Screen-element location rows
***

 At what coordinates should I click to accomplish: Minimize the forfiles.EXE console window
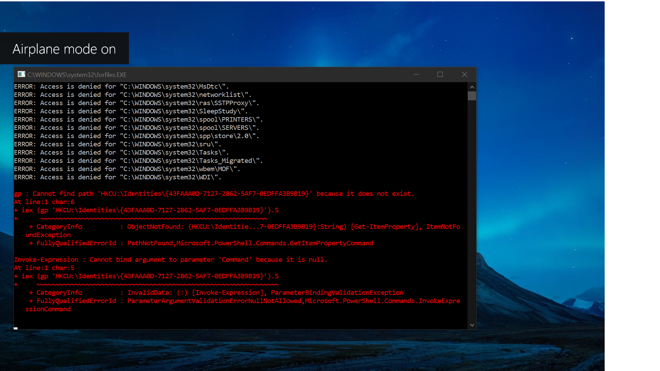click(416, 74)
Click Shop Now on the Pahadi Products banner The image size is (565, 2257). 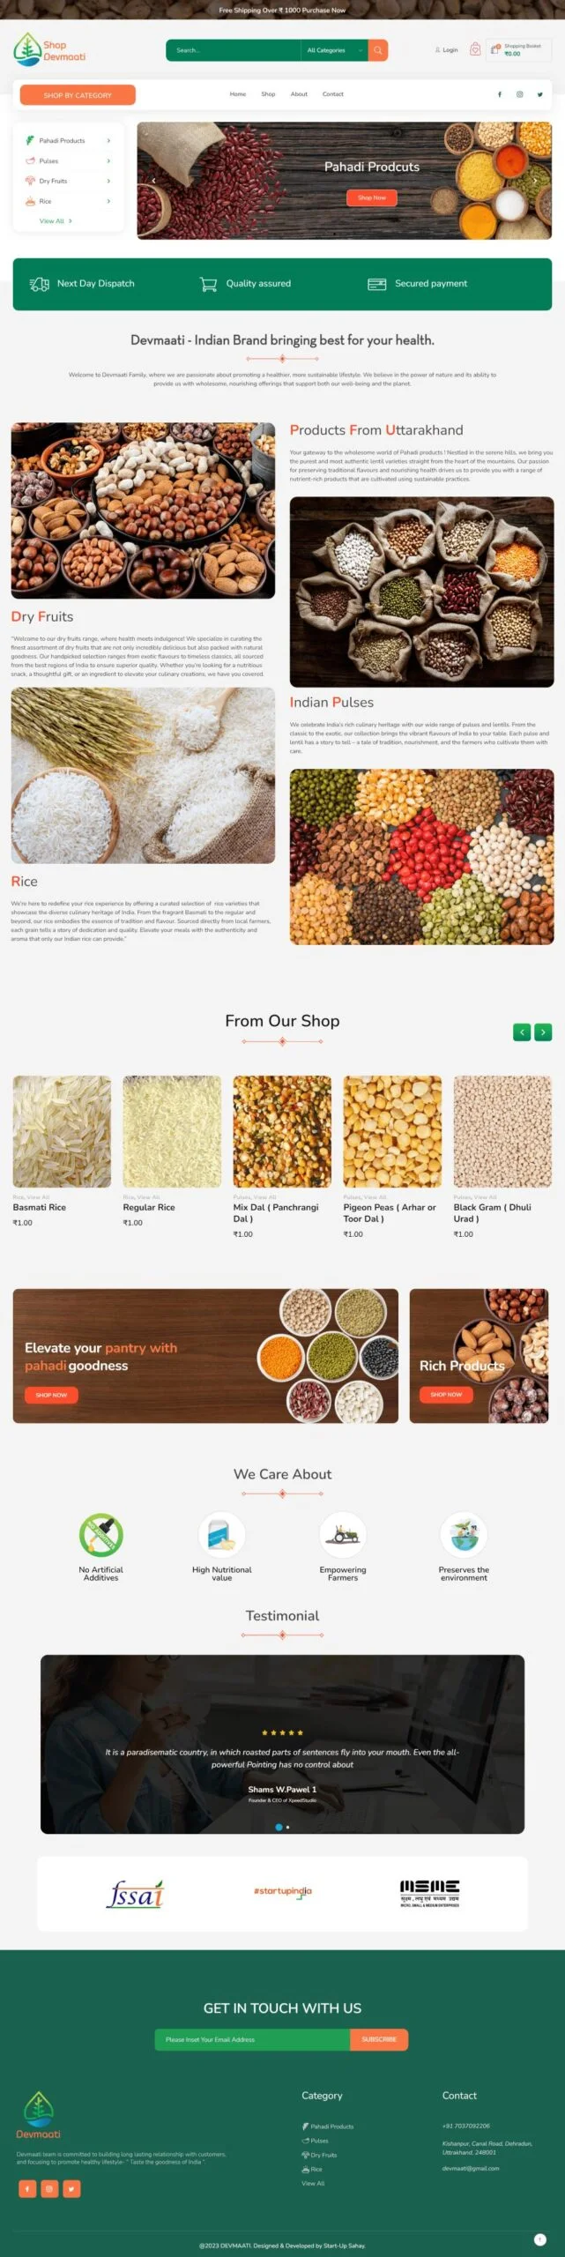click(x=372, y=197)
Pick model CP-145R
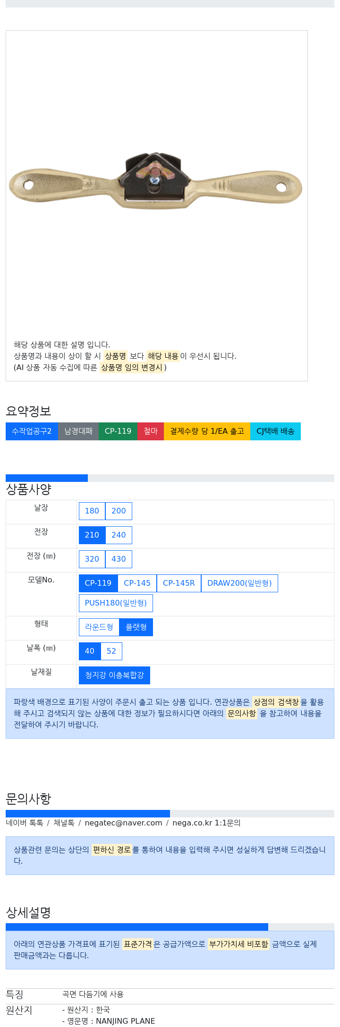The height and width of the screenshot is (1027, 340). pyautogui.click(x=179, y=583)
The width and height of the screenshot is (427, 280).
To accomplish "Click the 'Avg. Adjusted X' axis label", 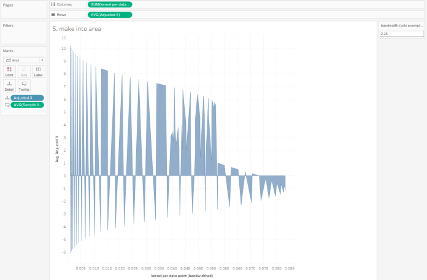I will tap(57, 149).
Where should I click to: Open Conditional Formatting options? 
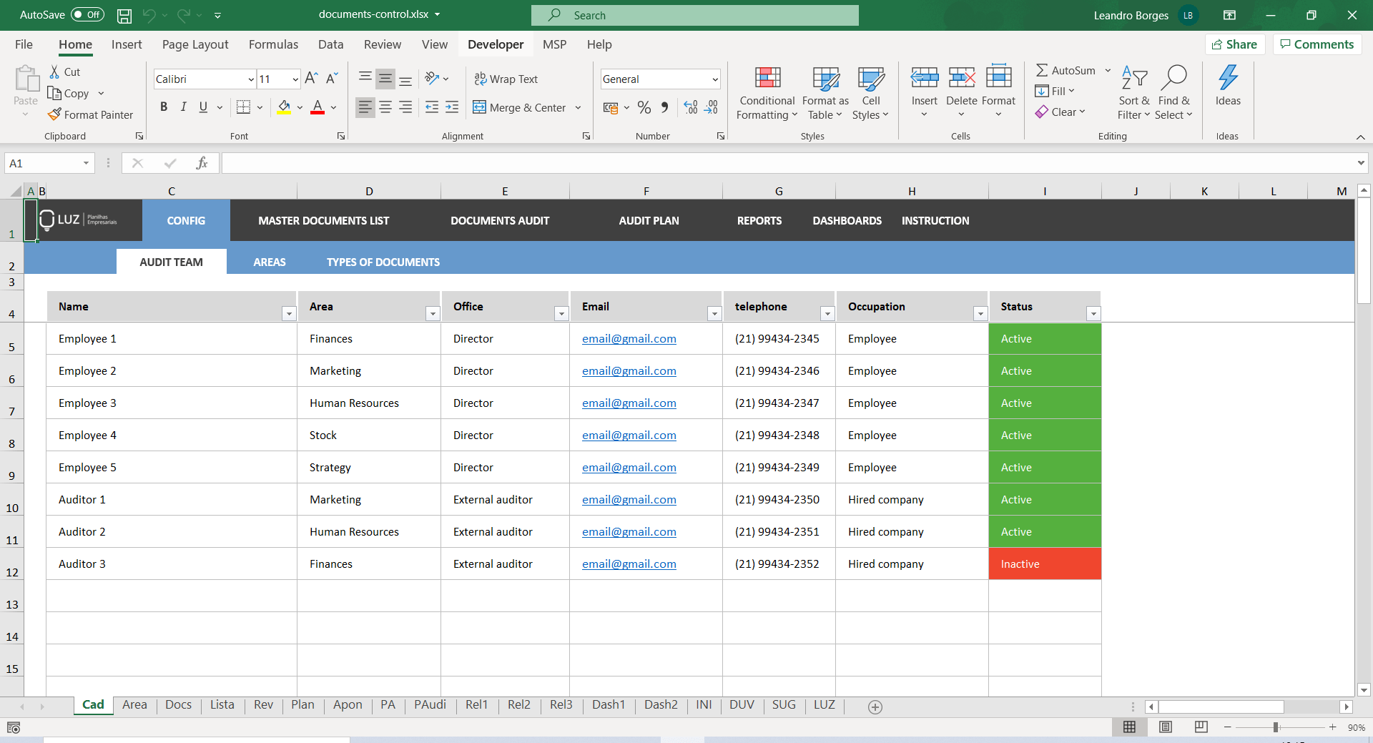click(766, 92)
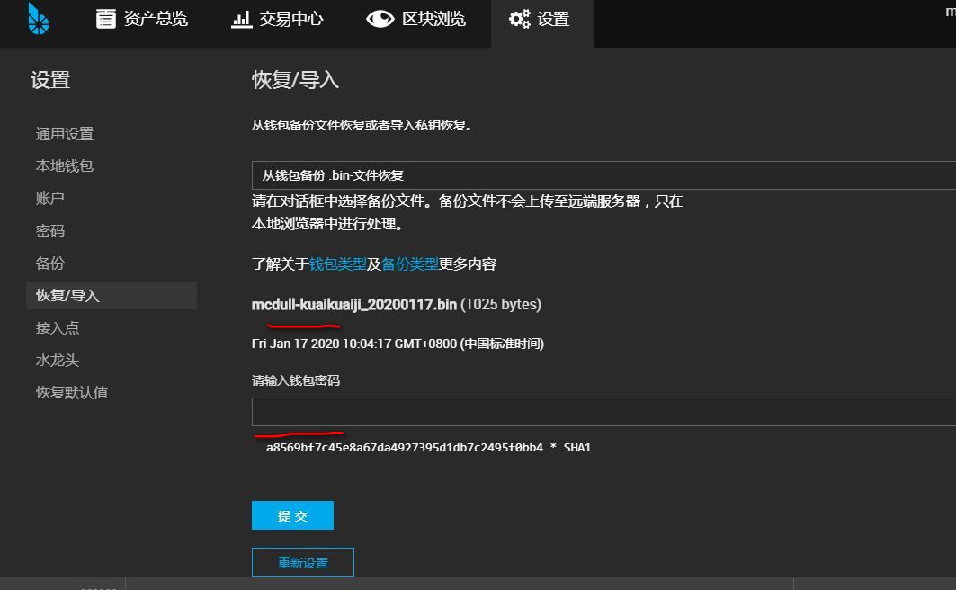Open 本地钱包 in the sidebar

pyautogui.click(x=65, y=166)
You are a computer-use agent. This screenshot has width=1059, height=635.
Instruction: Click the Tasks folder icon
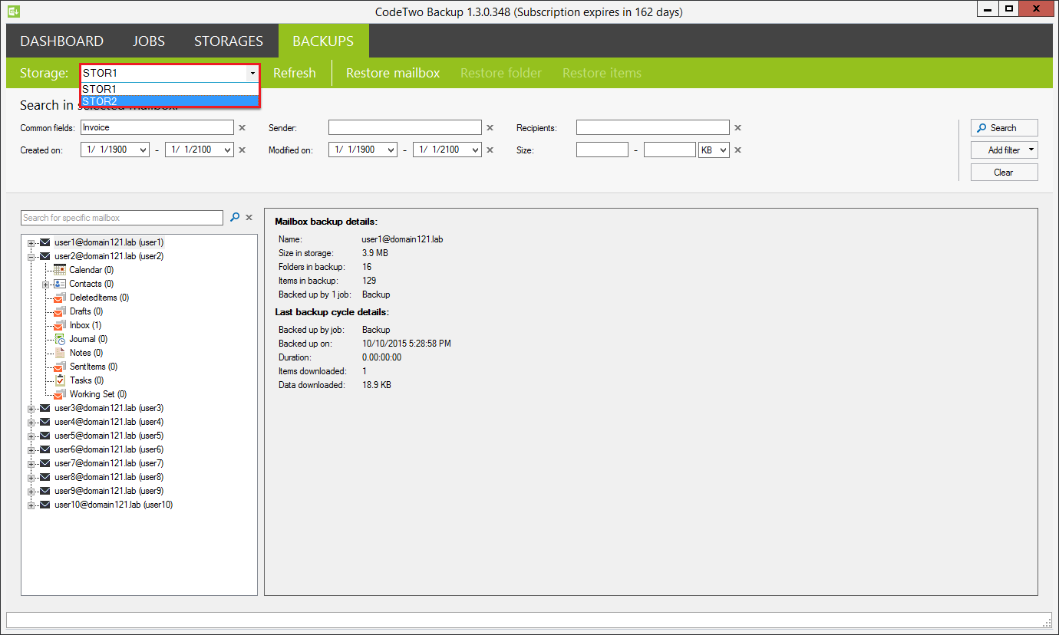58,380
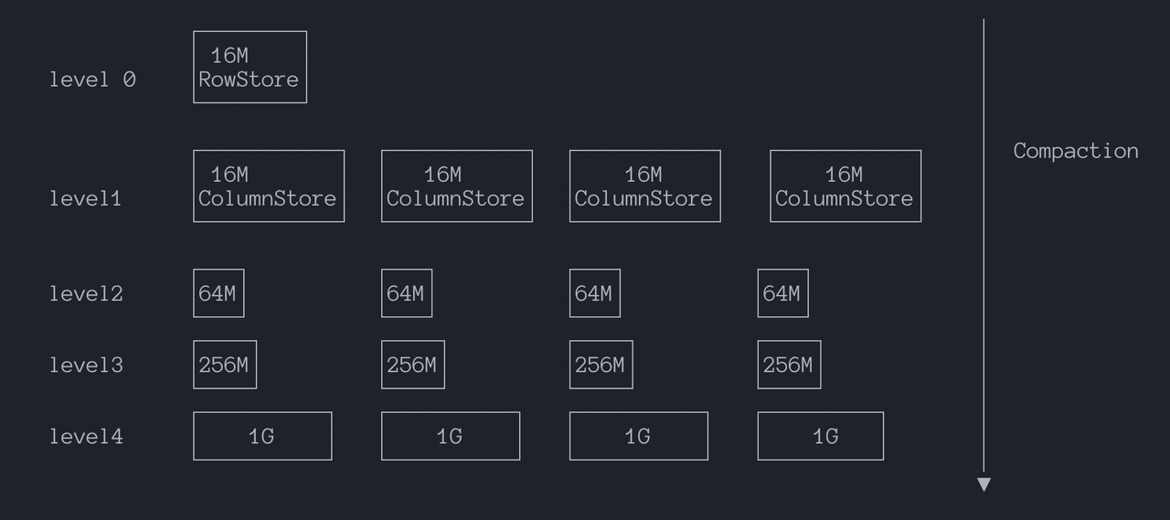
Task: Click the 16M RowStore box
Action: [x=250, y=68]
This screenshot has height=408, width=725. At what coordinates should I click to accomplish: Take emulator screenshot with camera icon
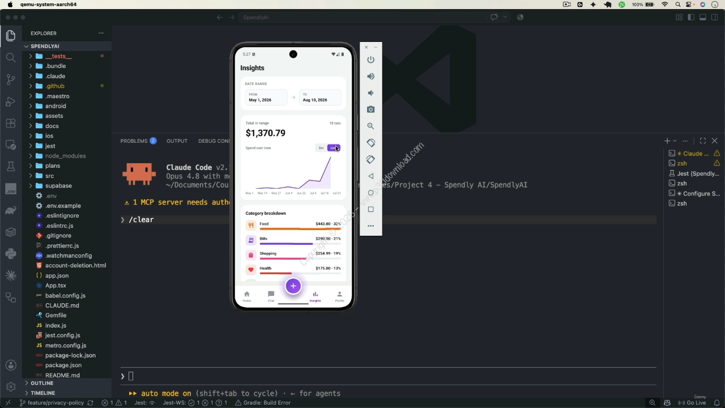click(371, 109)
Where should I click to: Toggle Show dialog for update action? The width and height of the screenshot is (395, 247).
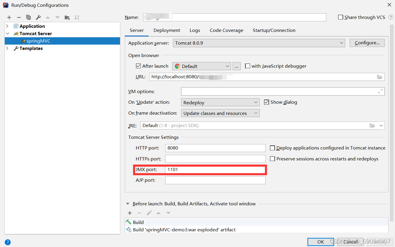pos(266,102)
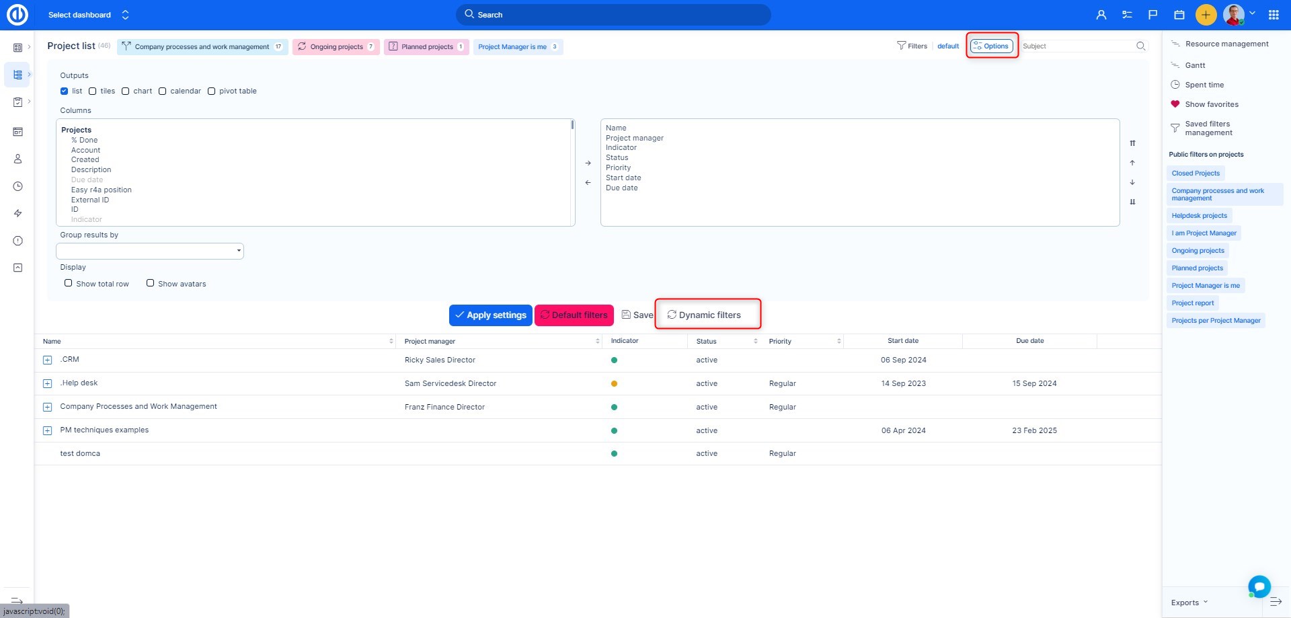This screenshot has width=1291, height=618.
Task: Click the Subject search input field
Action: (x=1076, y=46)
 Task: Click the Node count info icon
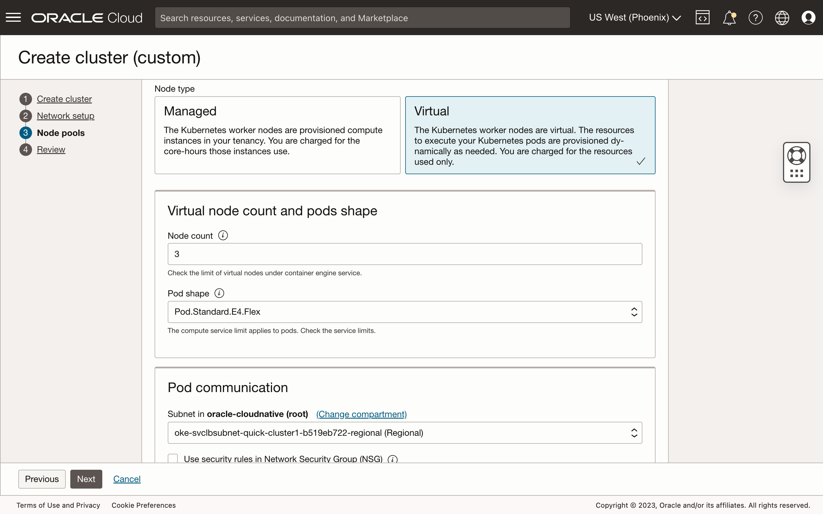pos(223,235)
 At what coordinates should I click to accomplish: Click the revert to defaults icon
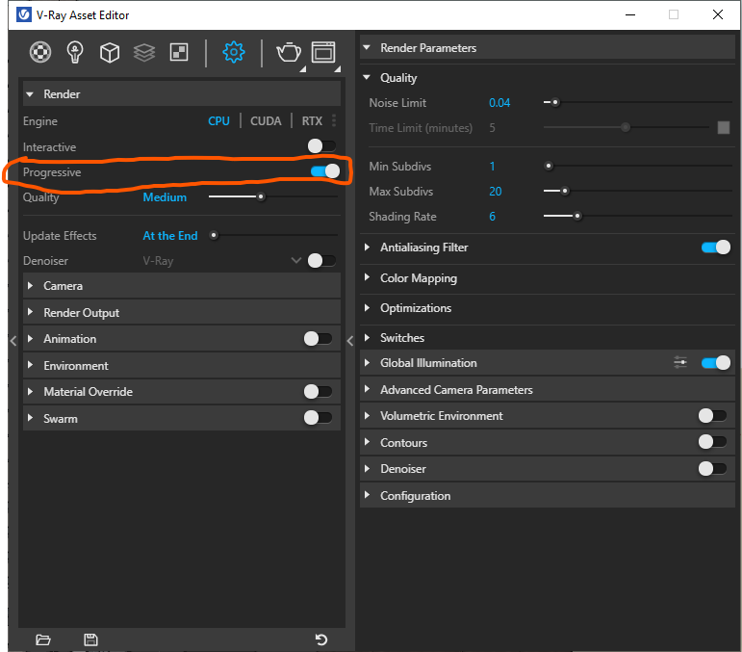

***

- [What needs to be done]:
Return the lines of the rows from the one containing "Where should I click to: Open" through the end of the rows, unchanged and including both ends. Leave the pictures out.

- [Solved problem]:
Where should I click to: Open Conditional Formatting options? 
click(766, 92)
Open 本地钱包 in the sidebar

pyautogui.click(x=65, y=166)
You are a computer-use agent. This screenshot has width=1059, height=635.
Instruction: Click the Tasks folder icon
58,380
Task: Click the 16M RowStore box
Action: [x=250, y=68]
This screenshot has height=408, width=725. At what coordinates should I click to accomplish: Take emulator screenshot with camera icon
click(371, 109)
Where should I click to: Toggle Show dialog for update action? The width and height of the screenshot is (395, 247).
pos(266,102)
This screenshot has width=1291, height=618.
Task: Click the Subject search input field
Action: (x=1076, y=46)
 Task: Click the Node count info icon
pos(223,235)
 At what coordinates should I click to accomplish: Click the revert to defaults icon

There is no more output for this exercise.